Vermont Electric Cooperative (VEC), a member-owned utility in northern Vermont, is preparing for a future of increased electrification. The utility is already seeing rapid growth in distributed energy resources (DERs), particularly EVs and community-scale solar, and expects peak demand to double by 2040.
This growth poses a costly challenge: analysis showed that 30–40% of VEC’s distribution transformers, lines, and substations could become overloaded—requiring an estimated $80–100 million in grid upgrades. As a not-for-profit cooperative, those costs would strain both rates and resources.
VEC wanted to find a smarter path forward.
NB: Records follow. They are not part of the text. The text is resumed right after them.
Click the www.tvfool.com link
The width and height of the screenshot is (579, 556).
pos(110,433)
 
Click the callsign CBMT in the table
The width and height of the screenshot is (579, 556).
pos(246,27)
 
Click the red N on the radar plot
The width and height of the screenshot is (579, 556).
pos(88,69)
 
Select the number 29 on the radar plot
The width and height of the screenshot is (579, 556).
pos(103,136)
Instead of relying solely on capital upgrades, the team sought practical, scalable approaches to manage flexible, grid-connected resources and make better use of the infrastructure already in place.
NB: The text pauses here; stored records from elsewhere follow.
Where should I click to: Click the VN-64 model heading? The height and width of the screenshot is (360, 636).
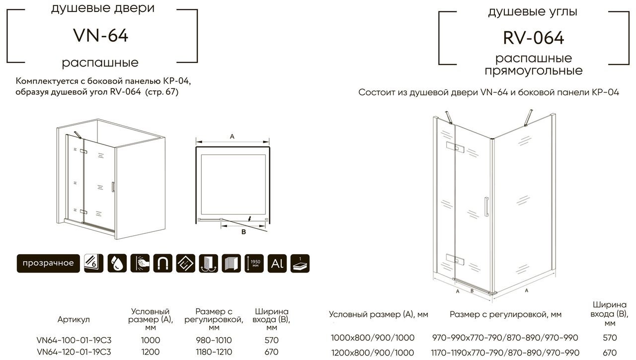[101, 36]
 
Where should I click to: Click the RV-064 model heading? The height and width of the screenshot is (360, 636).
[534, 38]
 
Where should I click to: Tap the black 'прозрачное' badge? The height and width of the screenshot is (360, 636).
[48, 263]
To address this challenge, VEC partnered with Camus Energy to build a foundational platform for grid-aware flexibility—starting with transformer-constrained EV charging. The pilot used forecasted meter-level loads, AMI-based EV detection, and direct control of ChargePoint chargers to reduce charging rates during periods of high transformer loading.
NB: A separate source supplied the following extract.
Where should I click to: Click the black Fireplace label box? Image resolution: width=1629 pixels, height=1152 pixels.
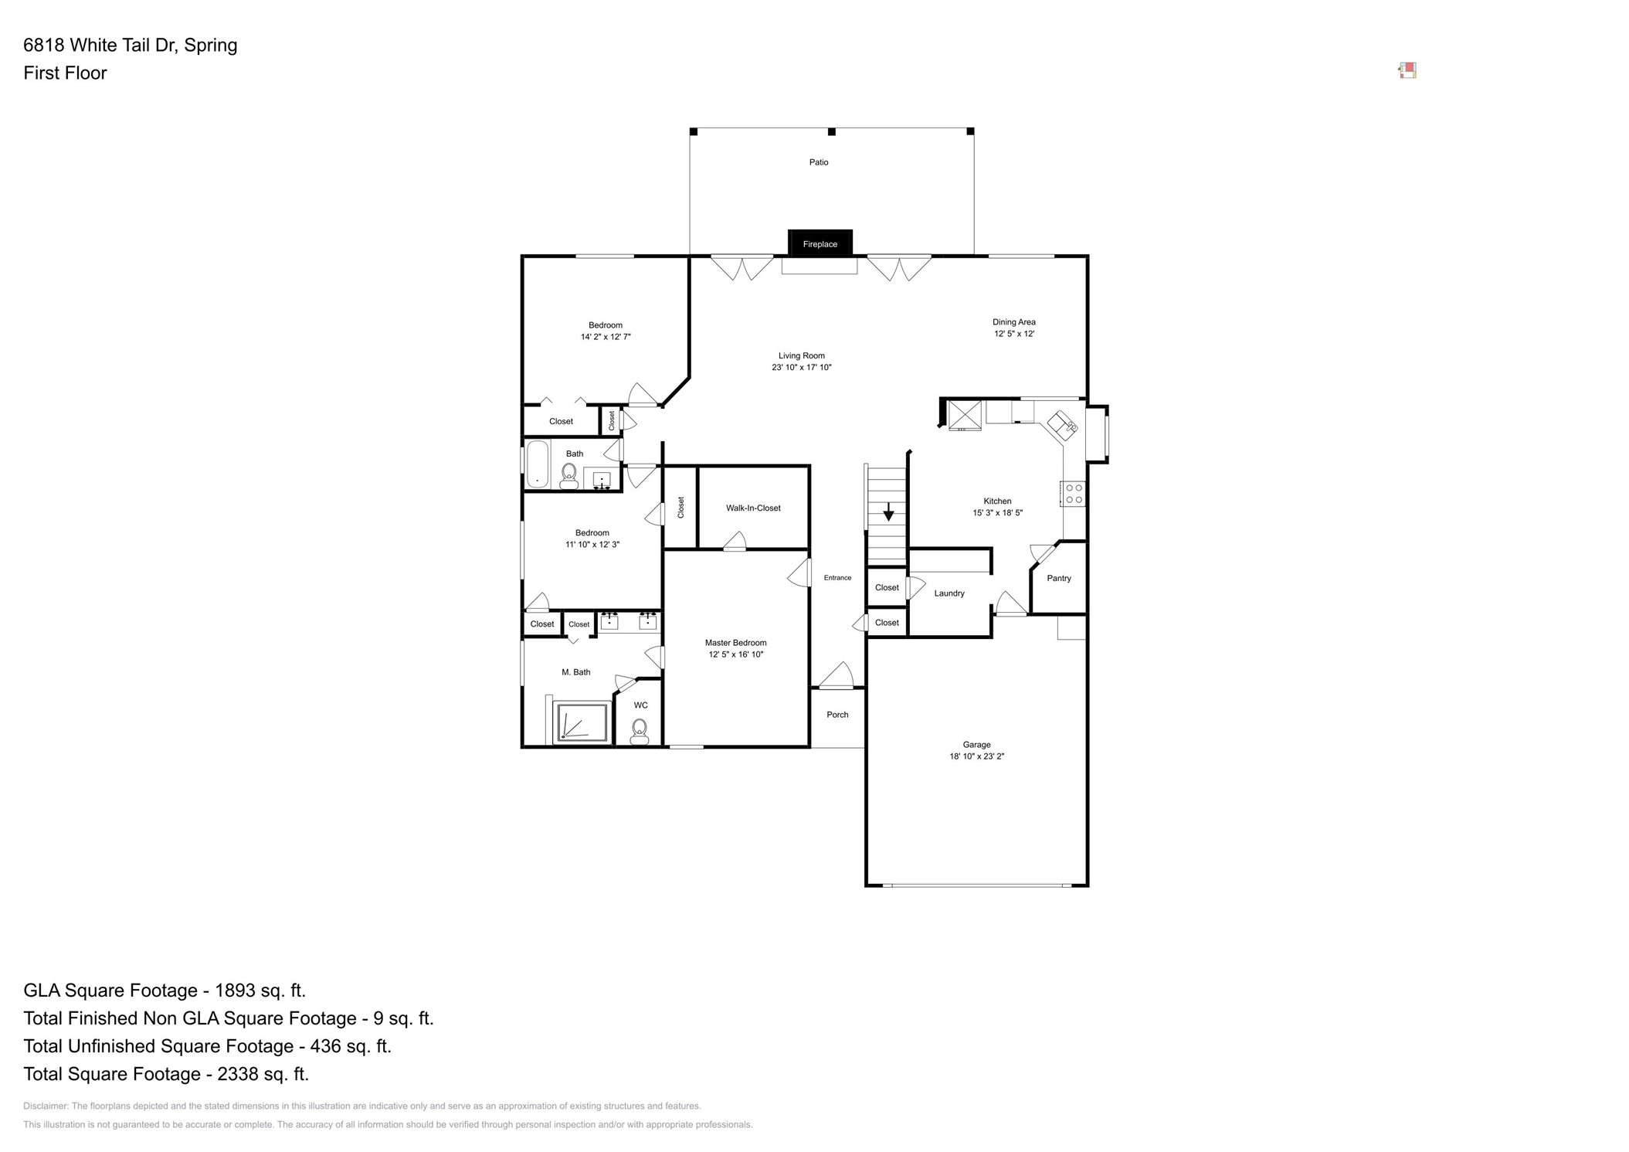820,243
With over 22,000 transformers systemwide, VEC had already replaced more than 50 due to EV-related overloading—and the number was climbing. The pilot demonstrated how dynamic charging could protect infrastructure and avoid further strain on supply chains and staff time.
"Everyone sees a consistent view of the grid and makes decisions based on the same integrated datasets. We believe intelligent DER management will be an integral part of future grid operations, and the platform can enable that.” - Cyril Brunner, Innovation & Technology Leader, Vermont Electric Cooperative
Over five days, VEC and Camus successfully managed residential charging rates to stay within transformer limits—while still delivering a full charge by morning. A coordinated demand response event layered on top confirmed the platform’s ability to support both local and system-level signals. The member noticed no impact.
The pilot showed how VEC can manage growing DER adoption without costly upgrades—starting at the transformer level and scaling over time.
With Camus, VEC now has a tested data foundation for grid-aware DER management across a range of use cases:
This early success sets the stage for broader grid orchestration—from EVs and batteries to solar and large-scale load flexibility.